Pixel coordinate grounding data

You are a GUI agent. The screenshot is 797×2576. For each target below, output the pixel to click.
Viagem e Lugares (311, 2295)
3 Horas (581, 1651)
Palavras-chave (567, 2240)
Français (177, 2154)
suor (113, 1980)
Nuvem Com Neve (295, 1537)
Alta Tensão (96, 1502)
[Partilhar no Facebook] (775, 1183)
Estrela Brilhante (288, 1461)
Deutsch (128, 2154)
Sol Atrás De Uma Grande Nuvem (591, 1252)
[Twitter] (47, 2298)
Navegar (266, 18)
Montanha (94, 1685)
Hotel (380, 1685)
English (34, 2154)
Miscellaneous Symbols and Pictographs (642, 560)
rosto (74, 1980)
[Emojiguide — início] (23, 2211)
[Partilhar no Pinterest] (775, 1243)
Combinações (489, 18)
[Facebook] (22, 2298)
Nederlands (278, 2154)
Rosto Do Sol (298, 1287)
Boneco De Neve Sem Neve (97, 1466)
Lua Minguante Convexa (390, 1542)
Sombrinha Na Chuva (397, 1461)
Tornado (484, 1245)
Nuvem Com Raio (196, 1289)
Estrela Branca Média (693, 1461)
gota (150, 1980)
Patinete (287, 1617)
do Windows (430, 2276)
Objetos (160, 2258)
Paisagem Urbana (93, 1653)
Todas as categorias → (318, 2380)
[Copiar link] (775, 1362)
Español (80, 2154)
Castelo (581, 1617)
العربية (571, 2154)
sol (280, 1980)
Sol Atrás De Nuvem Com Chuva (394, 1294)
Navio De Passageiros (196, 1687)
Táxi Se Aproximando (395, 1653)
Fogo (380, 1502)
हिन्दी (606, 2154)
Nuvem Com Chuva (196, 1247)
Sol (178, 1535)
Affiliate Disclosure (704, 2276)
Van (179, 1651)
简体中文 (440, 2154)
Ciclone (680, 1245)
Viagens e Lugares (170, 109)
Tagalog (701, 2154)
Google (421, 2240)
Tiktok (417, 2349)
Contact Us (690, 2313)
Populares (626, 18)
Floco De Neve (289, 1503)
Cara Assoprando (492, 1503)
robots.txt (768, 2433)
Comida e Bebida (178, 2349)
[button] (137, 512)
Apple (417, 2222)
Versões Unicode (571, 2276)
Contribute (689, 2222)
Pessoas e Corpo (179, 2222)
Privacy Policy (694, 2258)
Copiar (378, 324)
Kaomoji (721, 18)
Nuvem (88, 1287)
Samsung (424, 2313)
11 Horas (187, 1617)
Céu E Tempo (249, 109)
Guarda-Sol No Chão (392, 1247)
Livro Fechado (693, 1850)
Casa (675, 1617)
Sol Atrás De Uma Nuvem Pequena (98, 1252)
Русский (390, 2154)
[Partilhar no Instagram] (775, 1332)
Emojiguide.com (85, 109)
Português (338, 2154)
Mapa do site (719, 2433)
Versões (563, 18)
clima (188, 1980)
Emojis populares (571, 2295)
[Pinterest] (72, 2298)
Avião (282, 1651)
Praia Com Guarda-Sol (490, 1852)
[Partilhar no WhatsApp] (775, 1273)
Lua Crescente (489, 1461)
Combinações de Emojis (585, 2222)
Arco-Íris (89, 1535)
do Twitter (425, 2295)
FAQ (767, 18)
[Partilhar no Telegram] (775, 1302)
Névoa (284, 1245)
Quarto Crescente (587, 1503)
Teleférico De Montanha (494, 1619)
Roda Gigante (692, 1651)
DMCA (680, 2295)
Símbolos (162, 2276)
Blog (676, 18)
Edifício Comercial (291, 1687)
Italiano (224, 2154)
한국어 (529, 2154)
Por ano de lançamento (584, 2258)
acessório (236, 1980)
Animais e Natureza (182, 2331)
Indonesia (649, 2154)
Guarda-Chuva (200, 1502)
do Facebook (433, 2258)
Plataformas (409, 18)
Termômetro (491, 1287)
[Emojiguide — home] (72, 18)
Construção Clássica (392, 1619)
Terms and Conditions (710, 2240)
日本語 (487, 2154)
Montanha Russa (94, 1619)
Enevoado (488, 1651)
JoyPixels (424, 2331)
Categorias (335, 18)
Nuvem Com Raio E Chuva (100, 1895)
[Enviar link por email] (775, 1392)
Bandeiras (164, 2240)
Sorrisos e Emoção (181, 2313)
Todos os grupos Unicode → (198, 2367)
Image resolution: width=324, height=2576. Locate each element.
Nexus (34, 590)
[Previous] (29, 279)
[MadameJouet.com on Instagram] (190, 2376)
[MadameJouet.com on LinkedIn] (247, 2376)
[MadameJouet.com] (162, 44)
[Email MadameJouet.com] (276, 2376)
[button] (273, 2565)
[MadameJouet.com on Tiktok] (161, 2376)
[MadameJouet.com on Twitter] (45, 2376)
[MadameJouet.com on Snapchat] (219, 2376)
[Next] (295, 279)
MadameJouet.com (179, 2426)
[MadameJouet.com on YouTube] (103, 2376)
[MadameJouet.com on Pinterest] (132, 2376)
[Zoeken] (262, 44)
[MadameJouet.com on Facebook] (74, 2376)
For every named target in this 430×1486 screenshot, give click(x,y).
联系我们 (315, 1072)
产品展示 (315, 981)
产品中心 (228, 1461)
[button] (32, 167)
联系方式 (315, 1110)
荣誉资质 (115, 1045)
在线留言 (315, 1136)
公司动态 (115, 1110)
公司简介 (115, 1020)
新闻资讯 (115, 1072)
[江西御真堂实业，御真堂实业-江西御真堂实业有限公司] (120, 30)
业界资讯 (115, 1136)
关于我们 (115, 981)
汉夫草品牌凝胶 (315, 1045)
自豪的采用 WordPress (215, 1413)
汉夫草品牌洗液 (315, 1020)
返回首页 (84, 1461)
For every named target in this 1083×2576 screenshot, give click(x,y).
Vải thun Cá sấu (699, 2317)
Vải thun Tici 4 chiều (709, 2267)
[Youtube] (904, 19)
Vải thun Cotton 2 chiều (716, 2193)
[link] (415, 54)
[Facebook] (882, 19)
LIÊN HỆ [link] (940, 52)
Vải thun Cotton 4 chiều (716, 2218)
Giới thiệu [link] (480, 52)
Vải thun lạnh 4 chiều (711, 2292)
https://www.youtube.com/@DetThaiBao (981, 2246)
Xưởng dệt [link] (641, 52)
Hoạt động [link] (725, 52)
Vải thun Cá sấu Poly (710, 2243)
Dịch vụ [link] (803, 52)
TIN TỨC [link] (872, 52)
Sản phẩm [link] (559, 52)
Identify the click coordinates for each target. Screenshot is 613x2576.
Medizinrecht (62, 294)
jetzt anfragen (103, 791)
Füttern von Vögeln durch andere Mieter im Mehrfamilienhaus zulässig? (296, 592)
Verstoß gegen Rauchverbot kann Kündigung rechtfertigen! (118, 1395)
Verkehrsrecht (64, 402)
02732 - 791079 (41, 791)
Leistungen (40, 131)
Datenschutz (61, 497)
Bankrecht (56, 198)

Exercise:
From the data above, show each line that contains "thun".

Completed exercise:
Vải thun Cá sấu (699, 2317)
Vải thun Tici 4 chiều (709, 2267)
Vải thun Cotton 2 chiều (716, 2193)
Vải thun Cotton 4 chiều (716, 2218)
Vải thun lạnh 4 chiều (711, 2292)
Vải thun Cá sấu Poly (710, 2243)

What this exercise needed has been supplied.